6. Acute toxicities from previous therapies that have not resolved to Grade ≤ 1, with
the exception of alopecia.
7. History of severe allergic, anaphylactic, or other hypersensitivity reactions to
chimeric or humanized antibodies or fusion proteins. Known or suspected
hypersensitivity to valemetostat tosylate or any of the excipients.
8. Uncontrolled or significant cardiovascular disease, including the following:
1. Evidence of prolongation of QT/QTc interval (eg, repeated episodes of QT
corrected for heart rate using Fridericia's method [QTcF] >470 ms) (average of
triplicate determinations) refer to APPENDIX 9.
2. Myocardial infarction within 6 months prior to Screening.
3. Uncontrolled angina pectoris within 6 months prior to Screening.
4. New York Heart Association (NYHA) Class 3 or 4 congestive heart failure.
5. Uncontrolled hypertension (resting systolic blood pressure >160 mmHg or
diastolic blood pressure >100 mmHg).
6. Patients with known left ventricular ejection fraction (LVEF) < 40%; patients
with known coronary artery disease, congestive heart failure not meeting the
above criteria, or LVEF < 50% must be on a stable cardiologic treatment.
9. Known positive test for HIV or known acquired immunodeficiency syndrome
10. Any positive test for hepatitis B virus or hepatitis C virus indicating acute or
chronic infection within 28 days prior to the first dose of study drug (hepatitis B
surface antigen positive or have detectable HBV DNA or detectable HCV RNA).
11. Active tuberculosis.
12. Evidence of ongoing uncontrolled systemic bacterial, fungal, or viral infection
requiring treatment with intravenous antibiotics, antivirals, or antifungals.

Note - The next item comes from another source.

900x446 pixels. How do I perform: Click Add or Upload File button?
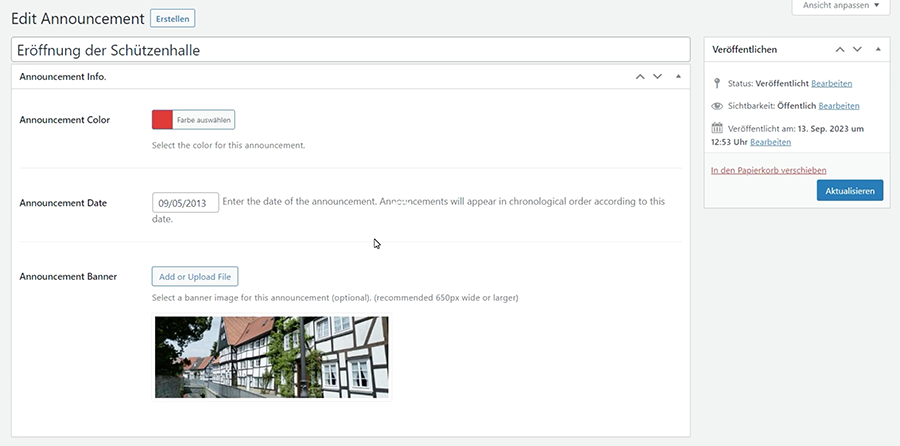(195, 276)
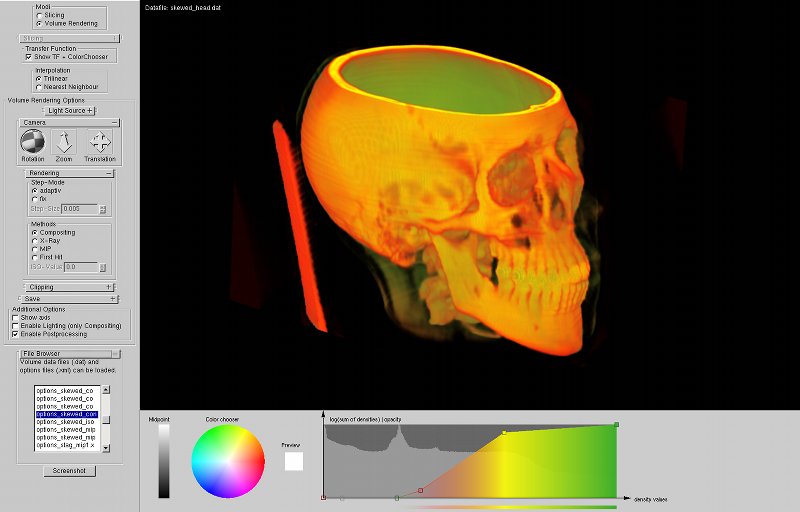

Note:
Subjects with localized fungal infections of skin or nails are eligible.
13. Any active uncontrolled systemic diseases or other medical conditions considered to
be poorly controlled by the investigator, including, but not limited to, bleeding
diatheses
14. Current use of moderate or strong cytochrome P450 (CYP)3A inducers (Table 8)

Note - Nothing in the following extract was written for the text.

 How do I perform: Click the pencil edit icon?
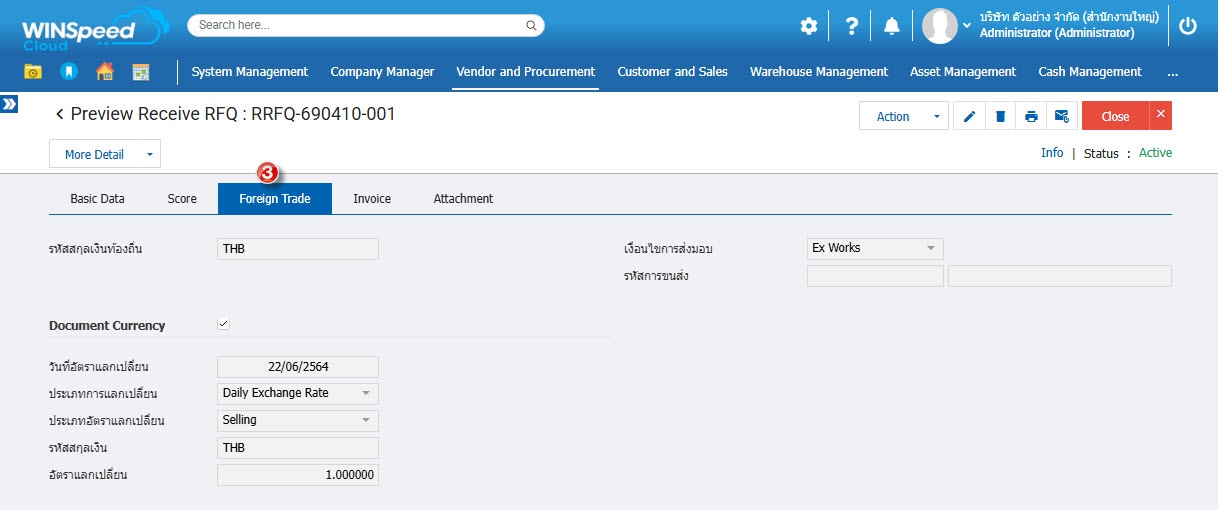[969, 116]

15. Administration of attenuated or live vaccine within 4 weeks prior to Cycle 1 Day 1
or anticipation that such a live attenuated vaccine will be required during the
study (except anti-COVID-19 vaccines).
16. Major surgical procedure within 20 days prior ty Cycle 1 Day 1 or anticipation of
need for a major surgical procedure during the course of the study.
17. Uncontrolled tumor-related pain: patients requiring pain medication must be on a
stable regimen at study entry and symptomatic lesions amenable to palliative
radiotherapy should be treated prior to enrolment.
18. Uncontrolled effusion (pleural, pericardial or ascites) requiring recurrent drainage
procedures (once a month or more frequently); patients with indwelling catheters
(e.g. PleurX) are allowed.
19. Uncontrolled hypercalcemia (>1.5mmol/L ionized calcium or Ca > 12mg/dL or corrected
serum calcium >ULN) or symptomatic hypercalcemia requiring continued use of
bisphosphonate therapy or denosumab.
20. History of leptomeningeal disease
21. Symptomatic CNS metastasis or uncontrolled CNS metastasis, requiring increasing
doses of steroids or stable dose of steroids > 10mg prednisone QD.
22. Spinal cord compression without evidence that disease has been clinically stable for
≥ 2 weeks prior to Cycle 1 Day 1.
23. Female subjects who are pregnant, breast-feeding or male / female patients of
reproductive potential who are not employing an effective method of birth control.
24. Previous treatment with EZH2 (or EZH1/2) inhibitors, except for cohort 1A where EZH2
inhibitors are approved.
25. Any condition that, in the opinion of the investigator, would interfere with
evaluation of study treatment or interpretation of patient safety or study result.
26. Patient under guardianship or deprived of his liberty by a judicial or
administrative decision or incapable of giving its consent.